Open mbhall88 opened 5 years ago
I honestly am hesitant to say as it could affect the results a bit. I have yet to test this on nanopore data where read lengths are so varied.
My gut says minimum read length. but I really would like to test this further before being certain.
@jenniferlu717
I'm currently facing a similar issue with IIumina HiSeq NGS read data with varied read length of 30-301Aa after QC (trimmomatic followed by FASTQC). Is this issue resolved or still in the face of some development. I could see in the readme.md, bracken easy version has some ways to tackle reads with multiple read length (see link below). If this suits my requirement please confirm. https://github.com/jenniferlu717/Bracken#running-bracken-easy-version
Thanks in advance ,
Regards, Vijay N
Facing the same problem here - we have a variety of sequencers generating anything from 150bp to 5kb (PacBio). I'm tempted to create two databases so that I can do chemistry-dependent analyses, but if the 150bp db would work for the longer reads, well, it would simplify handing this off to other folks. Any update on your tests, @jenniferlu717 ?

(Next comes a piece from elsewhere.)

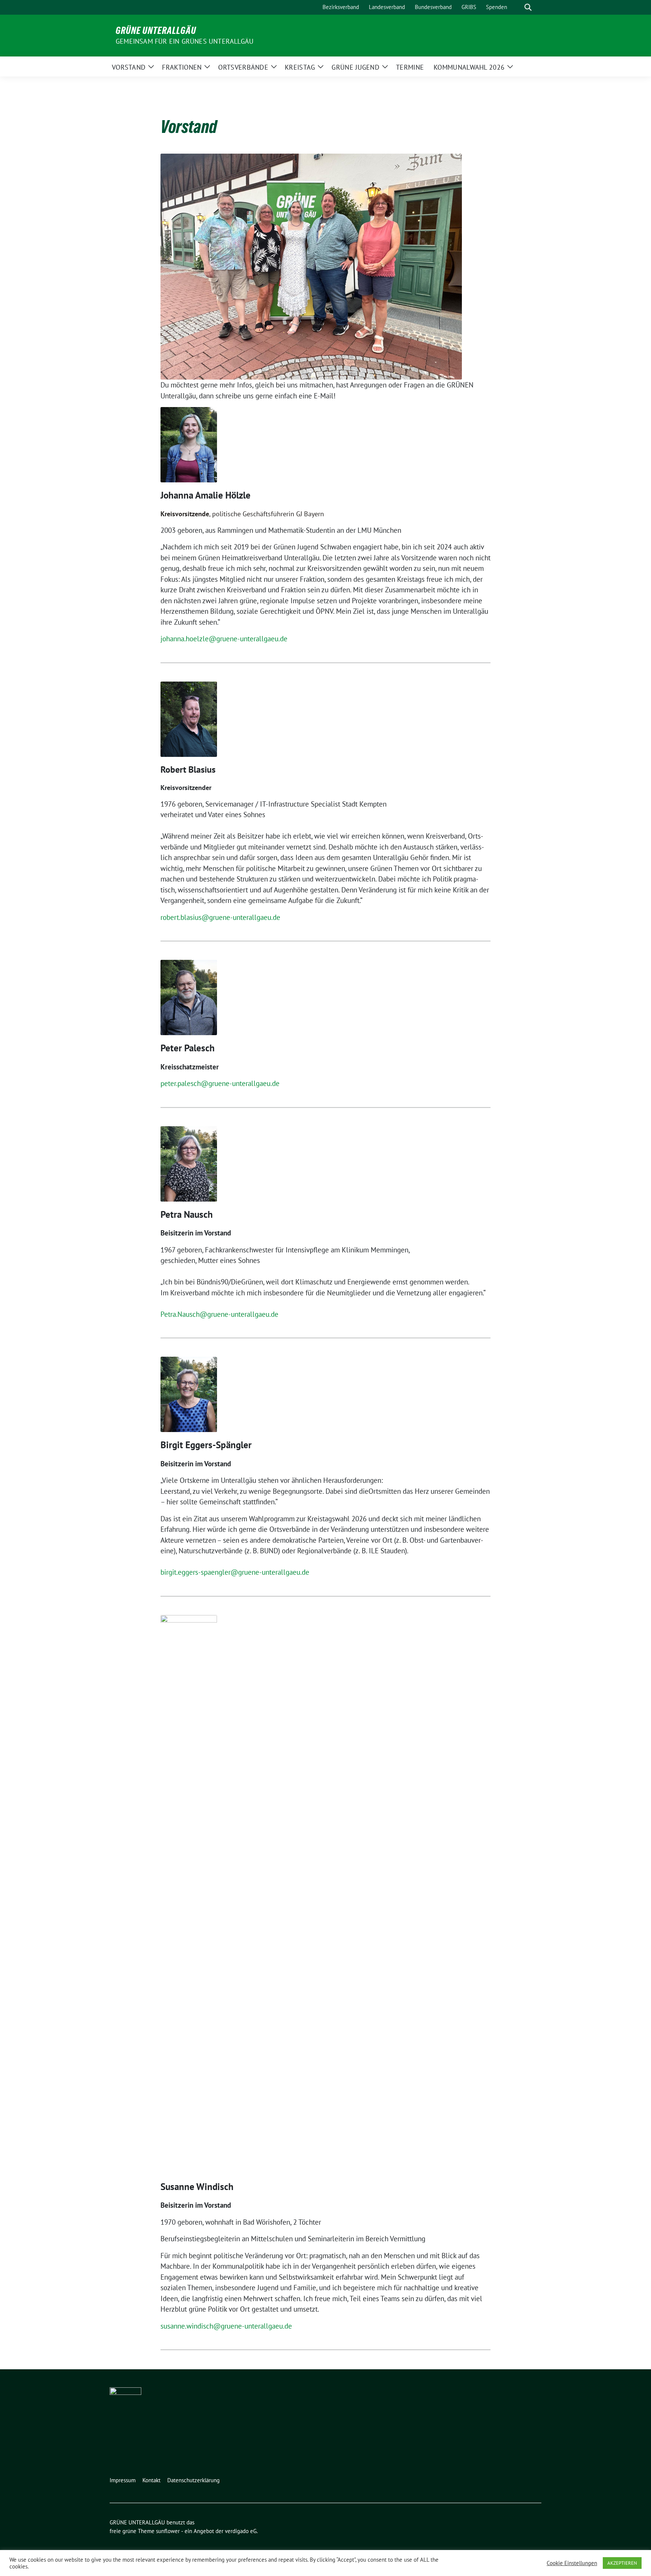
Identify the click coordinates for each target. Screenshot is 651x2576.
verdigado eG (241, 2531)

From the paper we can know, length r is used to generate a database that the length of kmers is r, which is equal to the read length, then we can know how many k-mers are unique to genome Si. I am facing the same problems with you, but i still don't konw how to solve r, my read is from 150 to 300bp.
@jenniferlu717
I'm currently facing a similar issue with IIumina HiSeq NGS read data with varied read length of 30-301Aa after QC (trimmomatic followed by FASTQC). Is this issue resolved or still in the face of some development. I could see in the readme.md, bracken easy version has some ways to tackle reads with multiple read length (see link below). If this suits my requirement please confirm. https://github.com/jenniferlu717/Bracken#running-bracken-easy-version
Thanks in advance ,
Regards, Vijay N
Have you solve this problem?
Hi @jenniferlu717,
Similarly to the other folks posting here, I was wondering about what kind of read length I should build a database for. I'm analyzing a fairly diverse dataset where reads are 45, 75, or 100 bp long. Additionally, I will have to trim some of the reads even further due to poor quality. Do you recommend preparing and using different databases or one database based on the minimum length?
Thank you for your insights!
I've been thinking a bit more about this and I'm actually wondering if Bracken is needed at all for long reads. I wonder if someone here has more experience because I would assume that with the long reads, kraken2 can match them quite specifically to one of the reference genomes. So I wonder if there is a need even to post-process with Bracken.
I also have a diverse dataset with multiple read lengths. I'm thinking of setting to the minimum, but would appreciate any guidance.
Please can I ask if you have had a chance to test this @jenniferlu717? It would be great to know if we can use Bracken with confidence for nanopore.
Many thanks,
Jack
Hello @Midnighter, I wonder if you have any updates on this issue. I am analysing nanopore 16s data (minION) and already classified them with Kraken2. Is further processing with Bracken necessary? If yes, is the mimimum read length the optimal choice? If not, how would one calculate the relative taxonomic abundance with Kraken2 output?
Many thanks in advance!
I don't have a real answer but I can say that we decided to not run Bracken on nanopore reads for taxprofiler.
Upfront, I know Bracken wasn't necessarily designed to run on nanopore data.
For the read length parameter how would you recommend setting this? Median read length, average, minimum (as in #30 ), or a hard threshold?